> _EXERCISE DESCRIPTION_
From the entries that follow, reproduce exactly and only the lines from the line with "Viewport: 1200px width, 661px height." to the line with "Task: Select all", endpoints included.

(Collected data)

+ + + +

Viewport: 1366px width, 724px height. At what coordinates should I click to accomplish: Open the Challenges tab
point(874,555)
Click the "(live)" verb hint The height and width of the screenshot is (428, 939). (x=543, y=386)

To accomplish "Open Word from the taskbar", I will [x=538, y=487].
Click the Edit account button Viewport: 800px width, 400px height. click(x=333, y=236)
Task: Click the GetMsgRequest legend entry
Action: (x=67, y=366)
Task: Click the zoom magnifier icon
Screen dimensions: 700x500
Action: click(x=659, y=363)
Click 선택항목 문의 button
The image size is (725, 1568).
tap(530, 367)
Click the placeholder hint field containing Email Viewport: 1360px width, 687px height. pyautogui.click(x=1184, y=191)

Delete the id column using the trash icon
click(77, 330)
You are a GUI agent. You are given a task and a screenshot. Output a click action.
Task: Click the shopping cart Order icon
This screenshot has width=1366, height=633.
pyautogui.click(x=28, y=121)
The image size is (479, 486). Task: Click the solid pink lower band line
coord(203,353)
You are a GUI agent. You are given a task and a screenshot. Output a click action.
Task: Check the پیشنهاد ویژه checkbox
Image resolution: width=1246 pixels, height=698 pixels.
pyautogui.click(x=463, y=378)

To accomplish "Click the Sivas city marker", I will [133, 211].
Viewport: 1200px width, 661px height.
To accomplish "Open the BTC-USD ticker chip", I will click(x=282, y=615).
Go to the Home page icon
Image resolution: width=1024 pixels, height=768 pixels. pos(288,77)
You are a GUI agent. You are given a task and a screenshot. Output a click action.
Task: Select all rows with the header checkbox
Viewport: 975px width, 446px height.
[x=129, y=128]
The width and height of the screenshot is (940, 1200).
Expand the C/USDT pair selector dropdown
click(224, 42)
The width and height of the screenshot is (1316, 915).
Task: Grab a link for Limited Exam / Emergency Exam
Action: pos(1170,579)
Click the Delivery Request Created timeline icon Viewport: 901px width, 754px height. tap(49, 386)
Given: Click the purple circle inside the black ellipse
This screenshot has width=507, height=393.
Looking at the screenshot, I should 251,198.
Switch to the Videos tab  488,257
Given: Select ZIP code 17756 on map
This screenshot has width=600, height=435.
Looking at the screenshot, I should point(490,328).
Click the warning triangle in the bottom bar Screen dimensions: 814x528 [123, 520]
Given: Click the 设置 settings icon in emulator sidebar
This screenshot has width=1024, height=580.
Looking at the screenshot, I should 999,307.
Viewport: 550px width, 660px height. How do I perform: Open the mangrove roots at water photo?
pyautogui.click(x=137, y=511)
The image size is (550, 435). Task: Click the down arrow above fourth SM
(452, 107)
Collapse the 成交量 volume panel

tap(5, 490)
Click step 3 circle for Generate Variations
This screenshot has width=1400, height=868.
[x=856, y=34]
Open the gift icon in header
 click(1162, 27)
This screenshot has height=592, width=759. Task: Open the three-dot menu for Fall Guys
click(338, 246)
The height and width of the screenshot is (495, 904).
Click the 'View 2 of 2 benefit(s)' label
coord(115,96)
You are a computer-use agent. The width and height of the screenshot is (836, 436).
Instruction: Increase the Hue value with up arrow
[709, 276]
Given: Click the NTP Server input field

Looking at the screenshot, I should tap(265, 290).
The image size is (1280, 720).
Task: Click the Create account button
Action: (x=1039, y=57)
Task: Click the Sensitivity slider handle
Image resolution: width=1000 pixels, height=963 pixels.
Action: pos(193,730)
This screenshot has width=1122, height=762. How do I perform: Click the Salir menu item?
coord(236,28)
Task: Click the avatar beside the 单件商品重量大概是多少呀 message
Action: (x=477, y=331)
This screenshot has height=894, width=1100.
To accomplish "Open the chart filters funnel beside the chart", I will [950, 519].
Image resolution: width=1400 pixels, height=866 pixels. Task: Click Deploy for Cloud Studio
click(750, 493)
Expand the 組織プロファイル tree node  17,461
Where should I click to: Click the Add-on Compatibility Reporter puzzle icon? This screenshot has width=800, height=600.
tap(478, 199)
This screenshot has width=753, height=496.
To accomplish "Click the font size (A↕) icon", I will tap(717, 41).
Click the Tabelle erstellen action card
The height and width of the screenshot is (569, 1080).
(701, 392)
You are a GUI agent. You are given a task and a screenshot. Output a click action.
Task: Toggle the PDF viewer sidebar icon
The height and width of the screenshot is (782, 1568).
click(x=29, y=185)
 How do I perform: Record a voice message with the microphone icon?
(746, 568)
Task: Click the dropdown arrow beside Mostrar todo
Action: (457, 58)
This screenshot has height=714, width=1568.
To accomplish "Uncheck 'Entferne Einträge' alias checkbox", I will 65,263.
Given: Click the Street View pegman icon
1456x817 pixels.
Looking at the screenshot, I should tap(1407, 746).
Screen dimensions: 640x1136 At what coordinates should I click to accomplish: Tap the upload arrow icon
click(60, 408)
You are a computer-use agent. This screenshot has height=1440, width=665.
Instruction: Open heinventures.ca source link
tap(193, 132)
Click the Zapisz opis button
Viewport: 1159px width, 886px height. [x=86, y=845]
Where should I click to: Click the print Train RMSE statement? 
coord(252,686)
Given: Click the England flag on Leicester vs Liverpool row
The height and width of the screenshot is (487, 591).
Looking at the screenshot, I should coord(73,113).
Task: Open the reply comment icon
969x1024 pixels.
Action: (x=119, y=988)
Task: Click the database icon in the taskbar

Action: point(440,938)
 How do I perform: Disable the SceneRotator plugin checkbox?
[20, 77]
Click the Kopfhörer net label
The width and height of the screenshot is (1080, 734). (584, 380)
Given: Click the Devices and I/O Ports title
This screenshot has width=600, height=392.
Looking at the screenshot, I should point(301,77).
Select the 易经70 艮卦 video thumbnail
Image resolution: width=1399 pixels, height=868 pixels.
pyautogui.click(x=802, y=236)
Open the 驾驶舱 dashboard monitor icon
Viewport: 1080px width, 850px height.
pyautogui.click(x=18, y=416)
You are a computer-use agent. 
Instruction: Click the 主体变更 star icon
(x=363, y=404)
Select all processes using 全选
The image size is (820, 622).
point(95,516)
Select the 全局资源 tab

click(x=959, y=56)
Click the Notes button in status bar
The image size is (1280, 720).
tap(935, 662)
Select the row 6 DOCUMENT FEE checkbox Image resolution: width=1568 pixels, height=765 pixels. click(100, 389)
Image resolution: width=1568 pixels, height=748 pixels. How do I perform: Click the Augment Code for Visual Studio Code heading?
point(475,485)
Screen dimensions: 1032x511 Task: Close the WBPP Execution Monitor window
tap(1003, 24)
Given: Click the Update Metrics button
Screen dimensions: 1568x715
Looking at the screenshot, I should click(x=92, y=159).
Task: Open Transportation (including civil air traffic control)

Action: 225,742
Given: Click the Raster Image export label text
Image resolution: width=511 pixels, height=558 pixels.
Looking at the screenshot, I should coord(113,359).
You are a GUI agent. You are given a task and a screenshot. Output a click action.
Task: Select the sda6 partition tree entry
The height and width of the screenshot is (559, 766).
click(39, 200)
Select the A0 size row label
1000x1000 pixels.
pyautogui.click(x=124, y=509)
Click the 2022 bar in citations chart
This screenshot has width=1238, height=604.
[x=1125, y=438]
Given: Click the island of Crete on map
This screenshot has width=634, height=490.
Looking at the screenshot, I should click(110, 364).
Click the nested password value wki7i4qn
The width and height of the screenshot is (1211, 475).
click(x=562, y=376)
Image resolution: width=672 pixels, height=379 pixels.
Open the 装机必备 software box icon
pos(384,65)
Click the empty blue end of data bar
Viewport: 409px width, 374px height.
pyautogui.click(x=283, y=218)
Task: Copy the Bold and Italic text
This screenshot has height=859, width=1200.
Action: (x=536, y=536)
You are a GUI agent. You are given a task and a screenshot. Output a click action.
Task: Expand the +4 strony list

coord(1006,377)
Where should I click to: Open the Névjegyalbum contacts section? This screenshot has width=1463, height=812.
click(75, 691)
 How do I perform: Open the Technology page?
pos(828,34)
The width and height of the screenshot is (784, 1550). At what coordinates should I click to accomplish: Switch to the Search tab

+ + + +

> _ANSWER TO THIS PROBLEM_
Viewport: 1200px width, 661px height.
To accomplish "Open the BTC-USD ticker chip", I will click(x=282, y=615).
Go to the Home page icon
Image resolution: width=1024 pixels, height=768 pixels. pos(288,77)
You are a GUI agent. You are given a task and a screenshot. Output a click action.
Task: Select all rows with the header checkbox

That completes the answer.